> _SOURCE DATA_
Content starts

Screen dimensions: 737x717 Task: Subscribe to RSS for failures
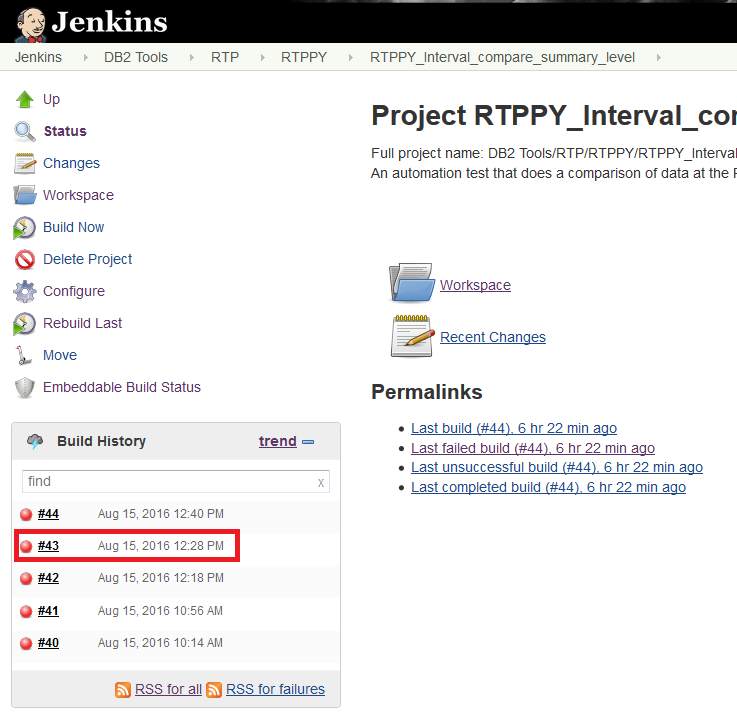[275, 689]
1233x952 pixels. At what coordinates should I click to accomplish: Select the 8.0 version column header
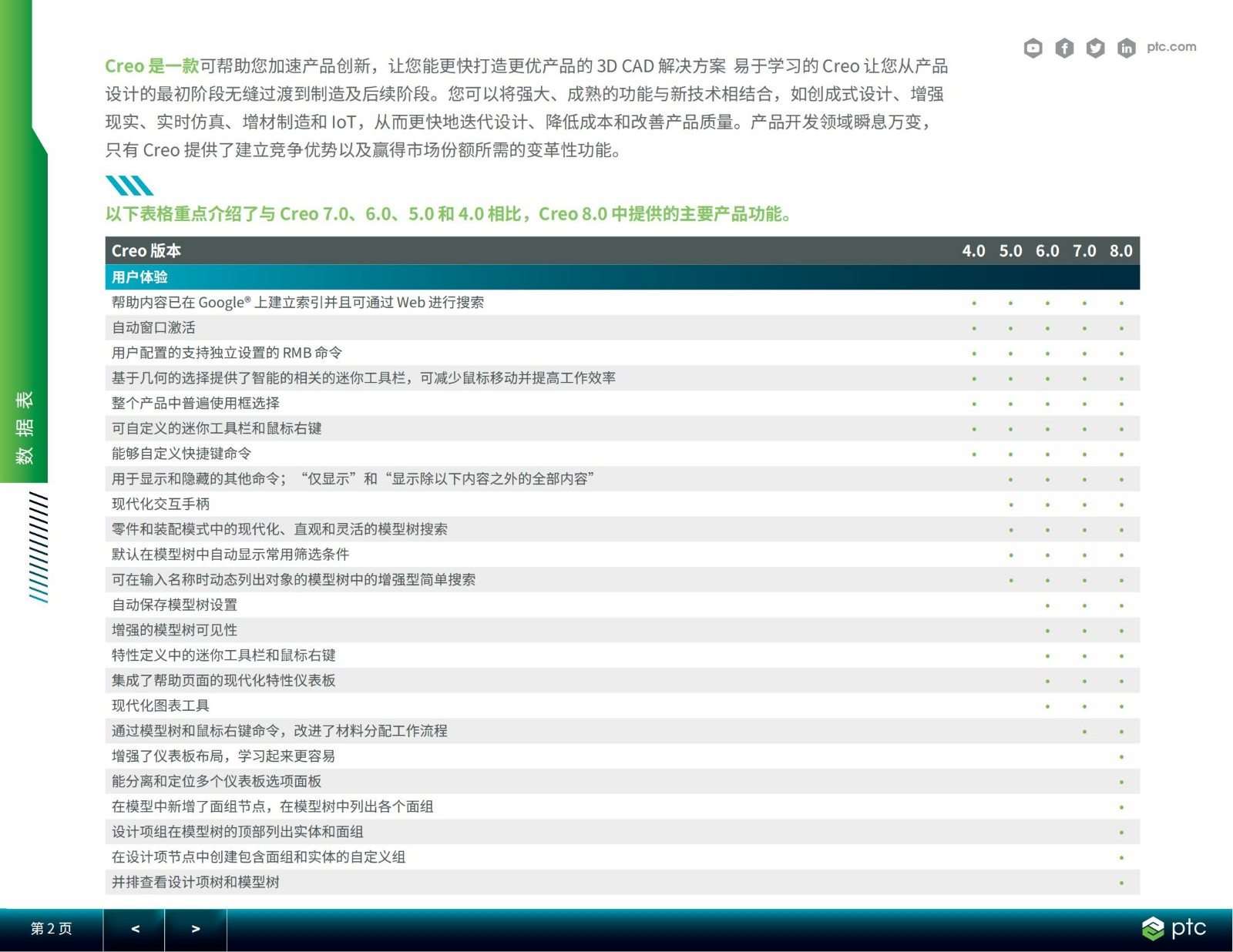pos(1120,251)
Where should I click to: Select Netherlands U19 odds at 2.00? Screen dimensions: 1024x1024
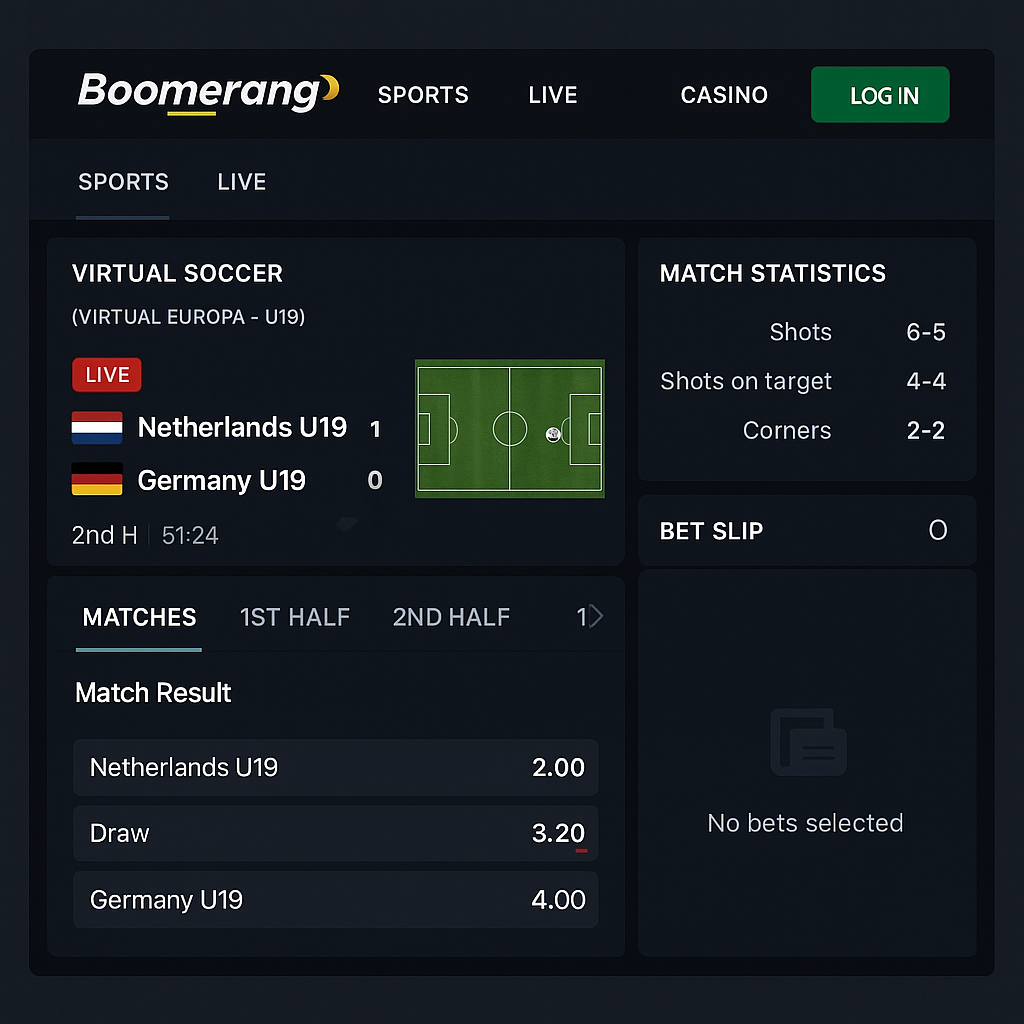[335, 768]
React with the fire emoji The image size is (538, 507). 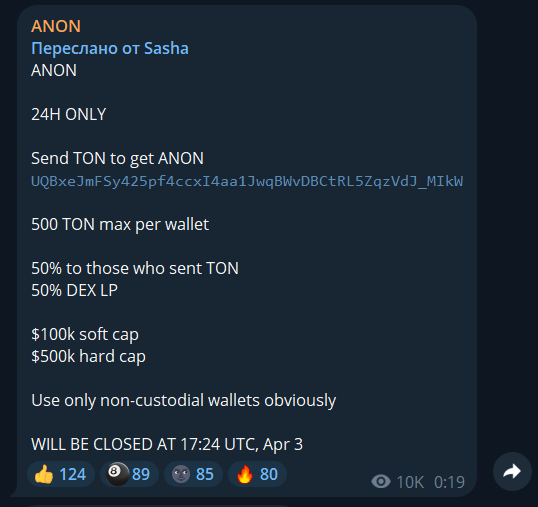click(x=257, y=474)
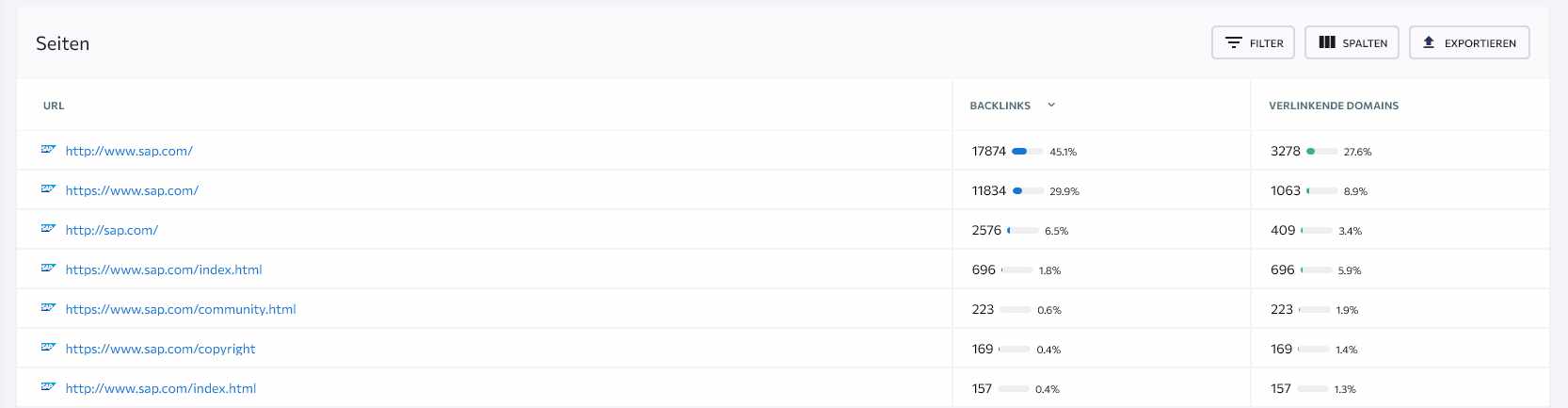This screenshot has width=1568, height=408.
Task: Open link http://www.sap.com/index.html
Action: tap(161, 388)
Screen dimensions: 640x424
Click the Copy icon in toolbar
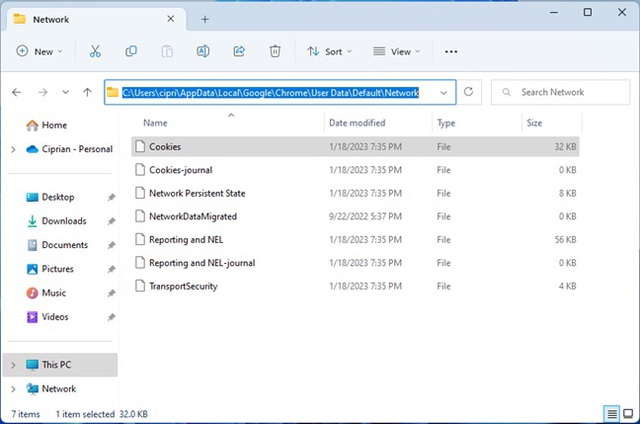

Content ends

> _EXERCISE DETAILS_
With the pictures excluded, retype exactly the lines from the one containing "Screen dimensions: 640x424" through the last line of the listing, both ends included.

> _RESULT OF THE TASK_
Screen dimensions: 640x424
Click the Copy icon in toolbar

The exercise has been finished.